Cambodian Minister of Environment H.E. Dr. Say Samal has recently met with Representative of the Food and Agriculture Organisation of the United Nations (FAO) in Cambodia, Ms. Rebekah Bell, to discuss continued collaboration and partnership for the benefits of rural communities and smallholder farmers.

According to a FAO’s press release issued on April 7, the meeting discussed options to ensure sustainable development for people living in Community Protected Areas (CPAs), as well as ongoing and future joint efforts to combat climate change and protection of the country’s ecosystems.

H.E. Dr. Say Samal emphasised that, “ensuring food security and economic development opportunities for people living in the CPAs is one of the ministry’s top priorities.”

H.E. Minister added that the ministry would like to work closely with FAO to support farmers living in these areas with an aim to secure their food and nutrition through adopting improved and sustainable agricultural practices and promoting home gardening, ecosystem restoration, sustainable forestry and eco-tourism.

He further added that, providing farmers with capacity to raise suitable breed of animals such as local pig, beef, buffalo, goat, and sheep is a key alternative livelihood option for farmers.

“These options will not only allow community people to increase their income and improve their livelihoods, but it can also effectively reduce forestry crime and conserve natural resources,” he explained.

Ms. Rebekah Bell stressed a strong commitment and confirmed that FAO stands ready to support the ministry in achieving its goal.

“We are excited about partnering with the Ministry of Environment towards broader and diversified livestock activities, forestry, ecosystem restoration and eco-tourism, as this is very crucial alternative livelihood opportunity for rural households, who are mainly dependent on land and natural resources for their subsistence and income,” said Ms. Bell.
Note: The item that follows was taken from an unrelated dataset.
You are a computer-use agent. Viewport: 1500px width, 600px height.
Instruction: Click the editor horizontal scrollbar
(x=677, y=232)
She added that, “proper diversified agricultural livelihoods, including livestock, forestry and crop will ensure that the livelihoods of rural communities are more sustainable and resilient.”
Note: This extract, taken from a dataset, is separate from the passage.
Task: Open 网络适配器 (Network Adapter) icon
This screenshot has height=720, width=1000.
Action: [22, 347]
In Cambodia, approximately 92 percent of the rural poor rely on natural resources such as land, fisheries, forests and clean water for their livelihoods. However, these resources are increasingly under threats. Partnering with rural communities is a pre-requisite to meet the forest and ecosystem conservation goal of the Royal Government of Cambodia.

There is a need to properly manage the agriculture production systems to reduce the negative impacts on the environment and ecosystems.

Climate change has impacted farmers and ecosystem goods and services that they rely on. Increased heat stress and reduced water availability can have a direct negative effect on agriculture production.

Unsustainable management of livestock grazing, particularly in important ecological areas, such as protected areas can have direct significant negative impacts through overgrasing of the understory, leading to reduced regeneration of trees and forests. In addition, livestock can disturb breeding grounds of birds, compete for food with wildlife, and possibly transmit diseases to wild cattle (such as gaur/ banteng).

Ms. Rebekah Bell explained that, “despite challenges, we can adopt some solutions for increasing productivity and safeguarding the environment such as a development of an appropriate intervention to use locally available, traditional feed resources to supplement production of smallholder farmers, specifically enhancing smallholder livestock farmers capacity in feed management, and an adoption of climate-smart livestock production practices, including use of crop residues for animal feed, improved manure management, as well as the reduction of waste along the value chain.”